Task material Block Start

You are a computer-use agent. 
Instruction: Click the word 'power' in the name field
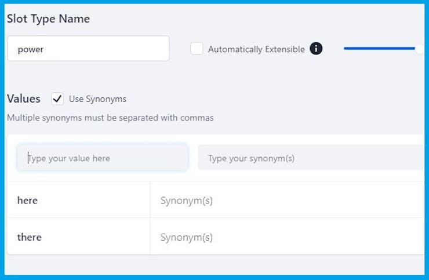(30, 49)
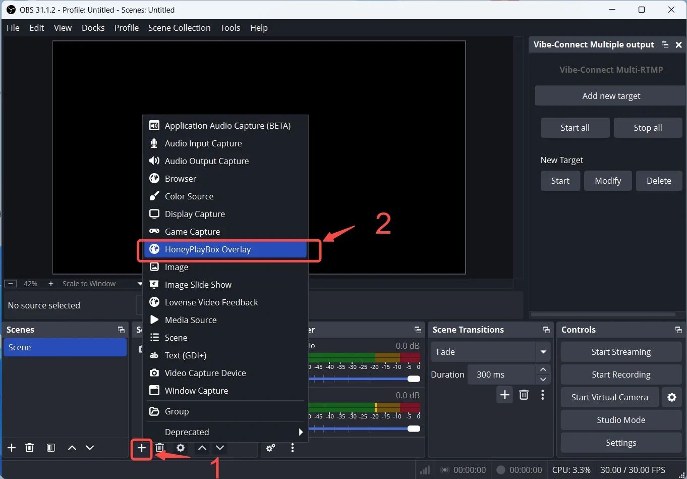Open Virtual Camera settings gear icon

[671, 397]
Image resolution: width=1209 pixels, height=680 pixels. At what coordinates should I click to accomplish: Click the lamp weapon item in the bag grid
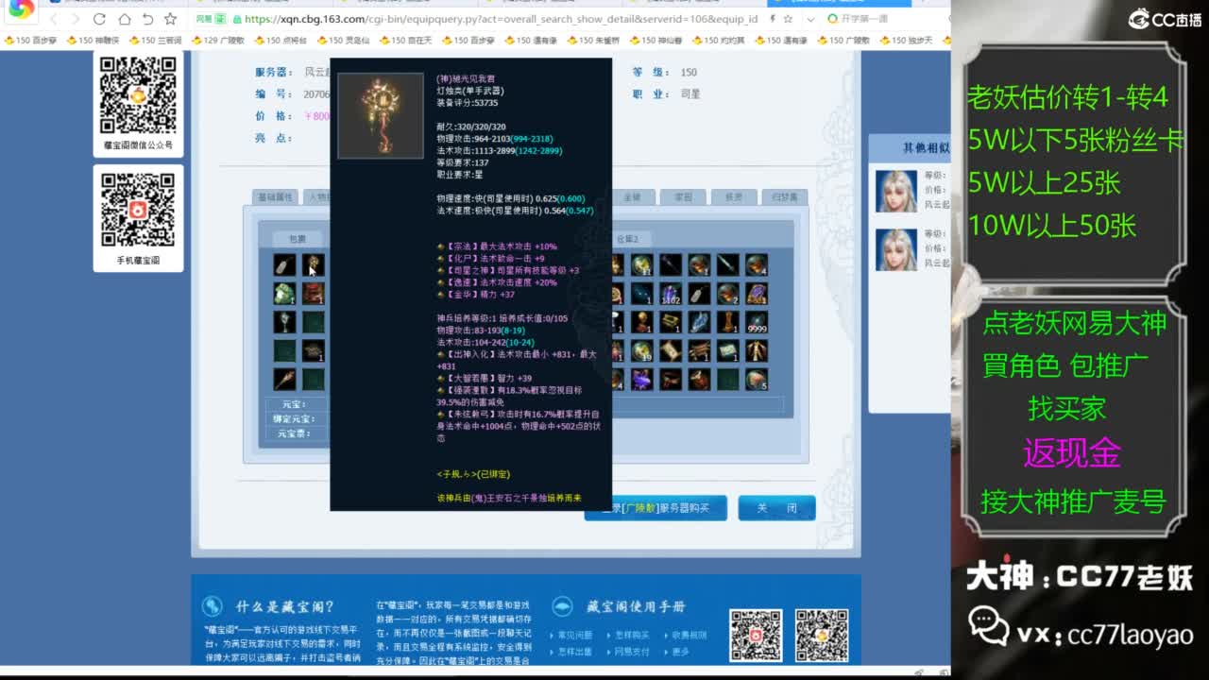(x=314, y=265)
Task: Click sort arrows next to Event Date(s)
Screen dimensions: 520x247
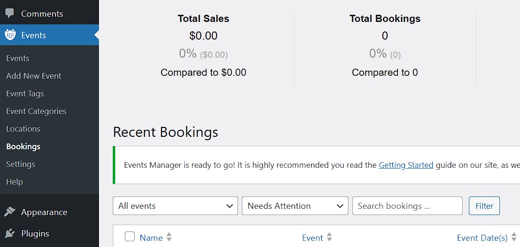Action: click(x=514, y=237)
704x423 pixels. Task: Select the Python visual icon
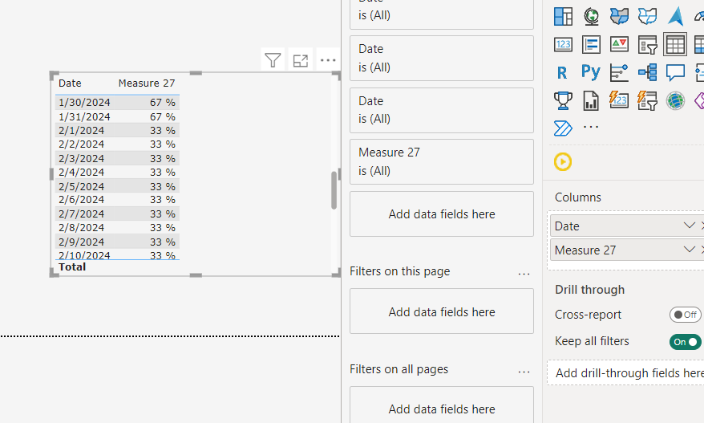click(x=591, y=72)
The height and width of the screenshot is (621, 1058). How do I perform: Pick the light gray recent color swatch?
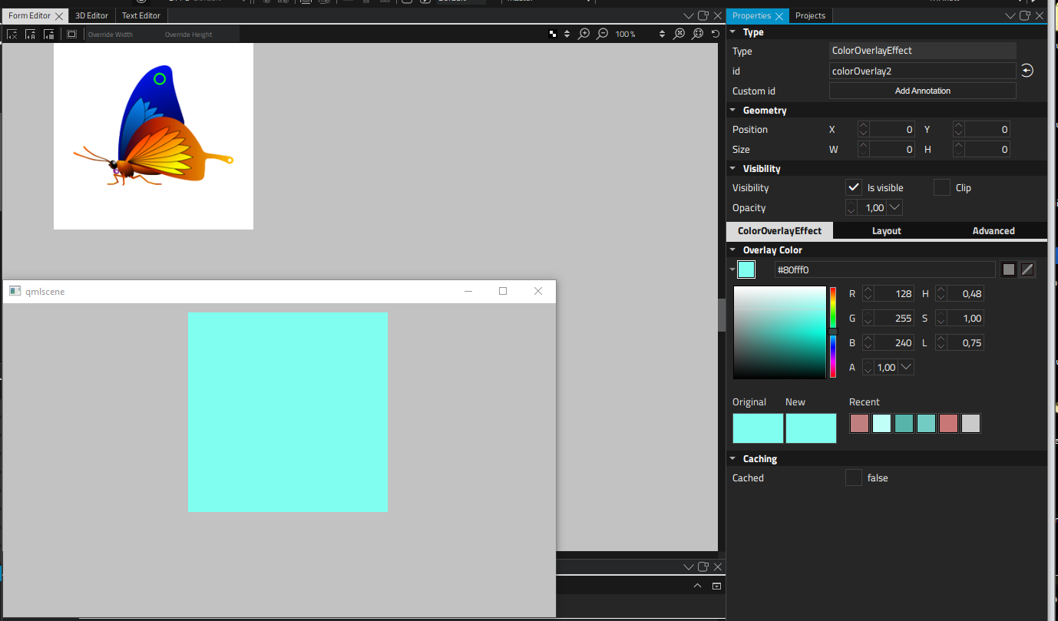(x=970, y=424)
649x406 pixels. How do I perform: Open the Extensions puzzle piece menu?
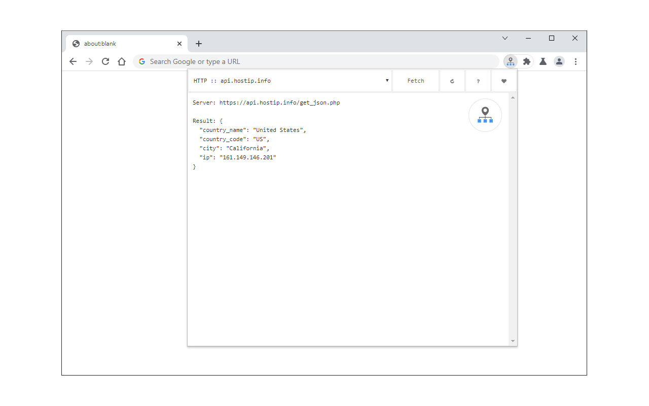pyautogui.click(x=527, y=61)
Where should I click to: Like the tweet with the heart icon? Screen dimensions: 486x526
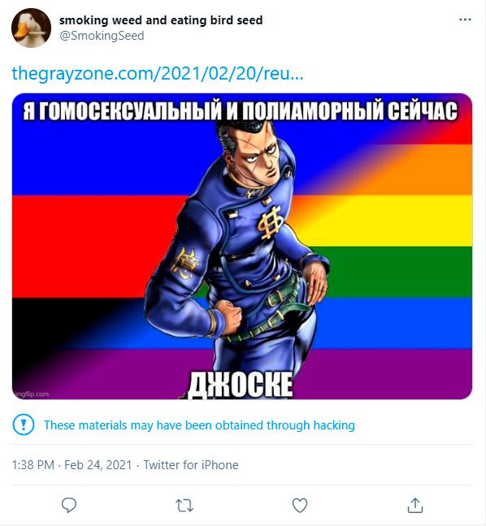click(x=300, y=505)
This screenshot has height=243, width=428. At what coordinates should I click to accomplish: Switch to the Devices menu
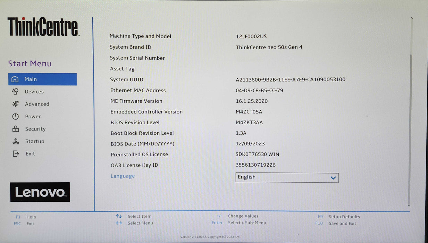click(34, 91)
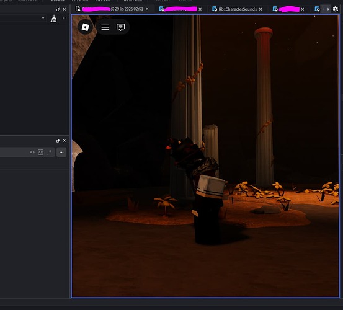Undock the lower left search panel
This screenshot has width=343, height=310.
tap(58, 141)
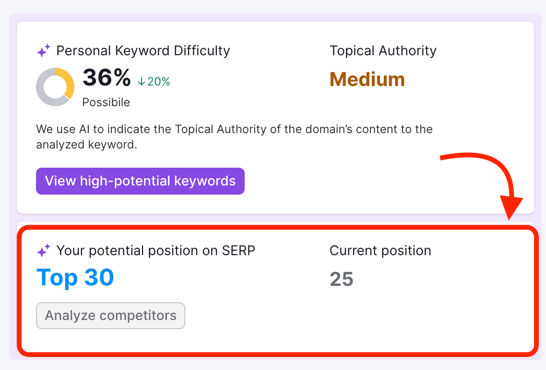The width and height of the screenshot is (546, 370).
Task: Click the sparkle icon beside Personal Keyword Difficulty
Action: click(x=44, y=51)
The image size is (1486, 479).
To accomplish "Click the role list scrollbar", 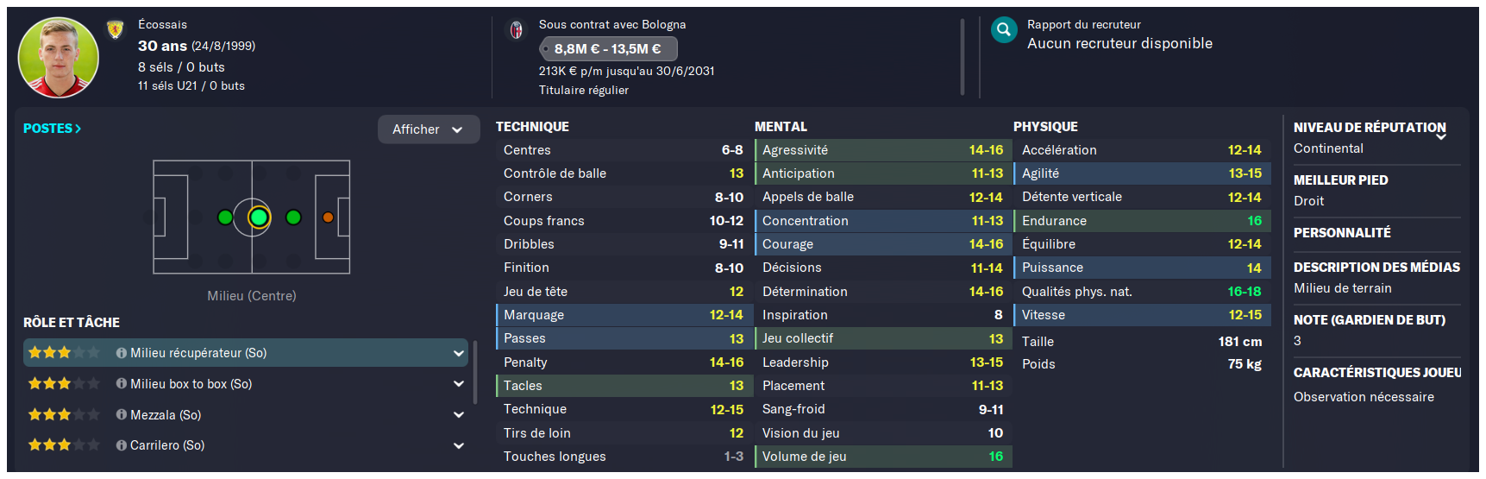I will point(474,373).
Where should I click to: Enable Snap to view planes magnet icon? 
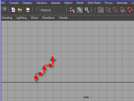tap(123, 10)
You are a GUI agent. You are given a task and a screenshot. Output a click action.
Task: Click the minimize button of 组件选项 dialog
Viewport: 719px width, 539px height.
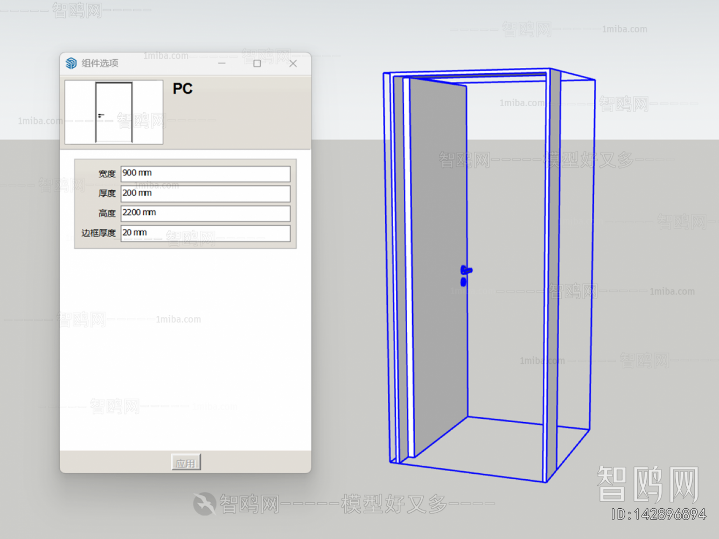(222, 63)
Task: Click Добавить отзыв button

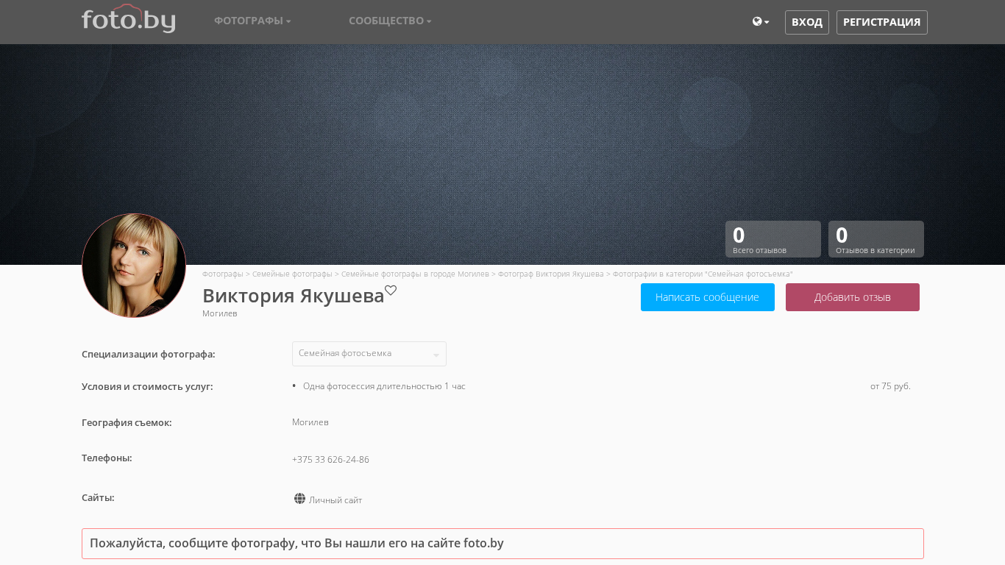Action: (852, 297)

Task material Block End

Exercise instructions> Could you reproduce exactly the lines from the one containing "You are a GUI" through the last line of the records, both included, leaving out the pictures?

The completed task>
You are a GUI agent. You are given a task and a screenshot. Output a click action.
Task: Click the minimize button of 组件选项 dialog
Viewport: 719px width, 539px height.
(222, 63)
Task: Click Добавить отзыв button

Action: (852, 297)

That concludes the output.